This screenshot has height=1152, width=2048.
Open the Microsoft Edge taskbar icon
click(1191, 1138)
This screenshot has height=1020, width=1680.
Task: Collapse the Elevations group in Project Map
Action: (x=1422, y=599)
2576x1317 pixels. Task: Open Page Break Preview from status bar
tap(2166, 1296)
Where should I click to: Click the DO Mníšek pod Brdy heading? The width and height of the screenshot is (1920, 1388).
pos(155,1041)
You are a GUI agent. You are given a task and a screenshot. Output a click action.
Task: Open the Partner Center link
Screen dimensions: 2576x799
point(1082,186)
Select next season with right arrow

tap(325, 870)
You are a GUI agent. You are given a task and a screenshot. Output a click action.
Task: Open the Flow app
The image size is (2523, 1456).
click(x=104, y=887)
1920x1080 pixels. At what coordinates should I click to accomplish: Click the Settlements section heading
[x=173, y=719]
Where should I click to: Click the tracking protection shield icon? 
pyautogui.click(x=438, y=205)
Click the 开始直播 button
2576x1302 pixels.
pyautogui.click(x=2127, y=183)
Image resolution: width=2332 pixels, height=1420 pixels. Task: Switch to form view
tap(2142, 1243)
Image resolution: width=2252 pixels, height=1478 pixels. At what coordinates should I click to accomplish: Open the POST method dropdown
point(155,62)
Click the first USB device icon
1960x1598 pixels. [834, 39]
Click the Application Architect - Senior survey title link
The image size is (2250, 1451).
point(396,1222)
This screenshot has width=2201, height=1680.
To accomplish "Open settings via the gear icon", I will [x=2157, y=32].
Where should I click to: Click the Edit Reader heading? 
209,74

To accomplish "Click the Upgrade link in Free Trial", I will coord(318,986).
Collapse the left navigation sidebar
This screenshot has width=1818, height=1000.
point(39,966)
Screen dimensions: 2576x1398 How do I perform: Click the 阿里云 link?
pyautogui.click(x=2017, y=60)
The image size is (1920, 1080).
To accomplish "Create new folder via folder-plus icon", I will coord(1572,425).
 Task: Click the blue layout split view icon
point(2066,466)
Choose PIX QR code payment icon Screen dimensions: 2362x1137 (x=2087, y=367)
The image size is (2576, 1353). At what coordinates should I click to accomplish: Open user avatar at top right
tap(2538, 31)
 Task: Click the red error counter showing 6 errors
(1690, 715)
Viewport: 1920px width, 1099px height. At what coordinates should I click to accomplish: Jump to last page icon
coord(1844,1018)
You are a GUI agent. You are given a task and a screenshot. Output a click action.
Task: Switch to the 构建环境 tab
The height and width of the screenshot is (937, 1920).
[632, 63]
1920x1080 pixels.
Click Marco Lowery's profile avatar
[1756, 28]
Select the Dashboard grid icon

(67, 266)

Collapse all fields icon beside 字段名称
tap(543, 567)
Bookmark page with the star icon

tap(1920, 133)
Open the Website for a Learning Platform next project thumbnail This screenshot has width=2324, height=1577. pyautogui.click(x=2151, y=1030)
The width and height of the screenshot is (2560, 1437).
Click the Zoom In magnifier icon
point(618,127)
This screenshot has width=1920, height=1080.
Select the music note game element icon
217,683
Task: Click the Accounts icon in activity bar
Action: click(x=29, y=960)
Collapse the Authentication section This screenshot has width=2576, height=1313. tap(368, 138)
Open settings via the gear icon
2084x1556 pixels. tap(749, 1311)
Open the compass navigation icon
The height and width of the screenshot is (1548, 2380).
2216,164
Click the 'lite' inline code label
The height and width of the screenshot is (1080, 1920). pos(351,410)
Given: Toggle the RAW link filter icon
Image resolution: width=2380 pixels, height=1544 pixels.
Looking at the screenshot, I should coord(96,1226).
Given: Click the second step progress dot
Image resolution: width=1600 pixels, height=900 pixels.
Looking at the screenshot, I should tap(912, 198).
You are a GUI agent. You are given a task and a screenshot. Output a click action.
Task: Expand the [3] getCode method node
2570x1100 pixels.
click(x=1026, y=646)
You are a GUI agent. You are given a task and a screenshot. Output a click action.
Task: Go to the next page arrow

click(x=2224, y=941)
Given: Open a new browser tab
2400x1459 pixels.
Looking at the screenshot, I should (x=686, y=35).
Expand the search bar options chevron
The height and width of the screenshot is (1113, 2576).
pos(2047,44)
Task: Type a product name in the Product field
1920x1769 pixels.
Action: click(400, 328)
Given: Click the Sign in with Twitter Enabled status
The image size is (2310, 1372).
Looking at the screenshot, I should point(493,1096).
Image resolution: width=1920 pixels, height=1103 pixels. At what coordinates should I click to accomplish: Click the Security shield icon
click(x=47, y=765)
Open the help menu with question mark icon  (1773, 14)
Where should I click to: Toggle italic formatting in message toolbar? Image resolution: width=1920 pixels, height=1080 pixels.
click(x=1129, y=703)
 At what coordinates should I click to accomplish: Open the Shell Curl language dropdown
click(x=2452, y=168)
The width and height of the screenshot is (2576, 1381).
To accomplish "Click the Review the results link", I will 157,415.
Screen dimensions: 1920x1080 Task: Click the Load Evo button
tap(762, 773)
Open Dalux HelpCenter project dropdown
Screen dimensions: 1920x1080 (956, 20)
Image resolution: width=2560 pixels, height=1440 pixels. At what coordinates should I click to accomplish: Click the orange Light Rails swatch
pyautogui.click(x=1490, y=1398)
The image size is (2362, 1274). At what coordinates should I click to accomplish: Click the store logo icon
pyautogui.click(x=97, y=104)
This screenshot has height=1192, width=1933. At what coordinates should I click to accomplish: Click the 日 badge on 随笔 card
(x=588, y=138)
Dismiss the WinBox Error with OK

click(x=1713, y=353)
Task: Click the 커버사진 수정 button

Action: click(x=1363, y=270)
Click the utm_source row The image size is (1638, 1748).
◆ ◆ ◆ ◆ ◆ ◆ ◆
▸ **Instructions to follow**
In the listing above, locate the line with "Collapse the Authentication" and the line with "Expand the search bar options chevron", then extract exactly those lines and every line between them, and nothing more.

▸ **Written solution**
Collapse the Authentication section This screenshot has width=2576, height=1313. tap(368, 138)
Open settings via the gear icon
2084x1556 pixels. tap(749, 1311)
Open the compass navigation icon
The height and width of the screenshot is (1548, 2380).
2216,164
Click the 'lite' inline code label
The height and width of the screenshot is (1080, 1920). pos(351,410)
Given: Toggle the RAW link filter icon
Image resolution: width=2380 pixels, height=1544 pixels.
Looking at the screenshot, I should coord(96,1226).
Given: Click the second step progress dot
Image resolution: width=1600 pixels, height=900 pixels.
Looking at the screenshot, I should tap(912, 198).
You are a GUI agent. You are given a task and a screenshot. Output a click action.
Task: Expand the [3] getCode method node
2570x1100 pixels.
click(x=1026, y=646)
You are a GUI agent. You are given a task and a screenshot. Output a click action.
Task: Go to the next page arrow

click(x=2224, y=941)
Given: Open a new browser tab
2400x1459 pixels.
Looking at the screenshot, I should (x=686, y=35).
Expand the search bar options chevron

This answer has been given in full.